» The records
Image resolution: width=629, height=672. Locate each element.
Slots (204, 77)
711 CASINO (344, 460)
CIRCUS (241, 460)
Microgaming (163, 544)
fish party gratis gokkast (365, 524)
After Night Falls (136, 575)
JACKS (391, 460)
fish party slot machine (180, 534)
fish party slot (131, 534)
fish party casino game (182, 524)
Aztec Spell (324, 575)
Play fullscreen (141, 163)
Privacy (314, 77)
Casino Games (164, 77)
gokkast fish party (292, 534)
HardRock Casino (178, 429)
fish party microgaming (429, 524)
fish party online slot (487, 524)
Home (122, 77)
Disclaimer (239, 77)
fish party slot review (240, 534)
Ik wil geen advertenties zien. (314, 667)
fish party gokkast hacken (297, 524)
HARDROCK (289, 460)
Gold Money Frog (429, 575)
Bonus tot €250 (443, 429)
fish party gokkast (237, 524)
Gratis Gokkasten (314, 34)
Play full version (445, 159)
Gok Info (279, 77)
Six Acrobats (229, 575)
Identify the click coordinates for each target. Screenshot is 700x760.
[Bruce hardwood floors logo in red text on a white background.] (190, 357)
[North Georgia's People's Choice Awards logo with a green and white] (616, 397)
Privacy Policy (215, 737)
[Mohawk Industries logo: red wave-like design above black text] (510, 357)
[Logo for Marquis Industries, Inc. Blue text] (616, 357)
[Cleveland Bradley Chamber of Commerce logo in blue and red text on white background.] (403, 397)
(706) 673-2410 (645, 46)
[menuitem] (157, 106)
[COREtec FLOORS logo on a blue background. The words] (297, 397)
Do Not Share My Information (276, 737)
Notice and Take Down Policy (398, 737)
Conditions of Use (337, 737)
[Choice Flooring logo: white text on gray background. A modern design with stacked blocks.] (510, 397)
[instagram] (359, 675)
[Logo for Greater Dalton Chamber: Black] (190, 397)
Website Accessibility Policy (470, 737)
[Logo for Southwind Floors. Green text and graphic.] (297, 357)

» Stated exercise
Extract every line of the entries above verbatim, keeping each coordinate pair with its line.

» Task response
Image resolution: width=629, height=672. Locate each element.
Slots (204, 77)
711 CASINO (344, 460)
CIRCUS (241, 460)
Microgaming (163, 544)
fish party gratis gokkast (365, 524)
After Night Falls (136, 575)
JACKS (391, 460)
fish party slot machine (180, 534)
fish party slot (131, 534)
fish party casino game (182, 524)
Aztec Spell (324, 575)
Play fullscreen (141, 163)
Privacy (314, 77)
Casino Games (164, 77)
gokkast fish party (292, 534)
HardRock Casino (178, 429)
fish party microgaming (429, 524)
fish party online slot (487, 524)
Home (122, 77)
Disclaimer (239, 77)
fish party slot review (240, 534)
Ik wil geen advertenties zien. (314, 667)
fish party gokkast hacken (297, 524)
HARDROCK (289, 460)
Gold Money Frog (429, 575)
Bonus tot €250 (443, 429)
fish party gokkast (237, 524)
Gratis Gokkasten (314, 34)
Play full version (445, 159)
Gok Info (279, 77)
Six Acrobats (229, 575)
Identify the click coordinates for each target. Screenshot is 700x760.
[Bruce hardwood floors logo in red text on a white background.] (190, 357)
[North Georgia's People's Choice Awards logo with a green and white] (616, 397)
Privacy Policy (215, 737)
[Mohawk Industries logo: red wave-like design above black text] (510, 357)
[Logo for Marquis Industries, Inc. Blue text] (616, 357)
[Cleveland Bradley Chamber of Commerce logo in blue and red text on white background.] (403, 397)
(706) 673-2410 (645, 46)
[menuitem] (157, 106)
[COREtec FLOORS logo on a blue background. The words] (297, 397)
Do Not Share My Information (276, 737)
Notice and Take Down Policy (398, 737)
Conditions of Use (337, 737)
[Choice Flooring logo: white text on gray background. A modern design with stacked blocks.] (510, 397)
[instagram] (359, 675)
[Logo for Greater Dalton Chamber: Black] (190, 397)
Website Accessibility Policy (470, 737)
[Logo for Southwind Floors. Green text and graphic.] (297, 357)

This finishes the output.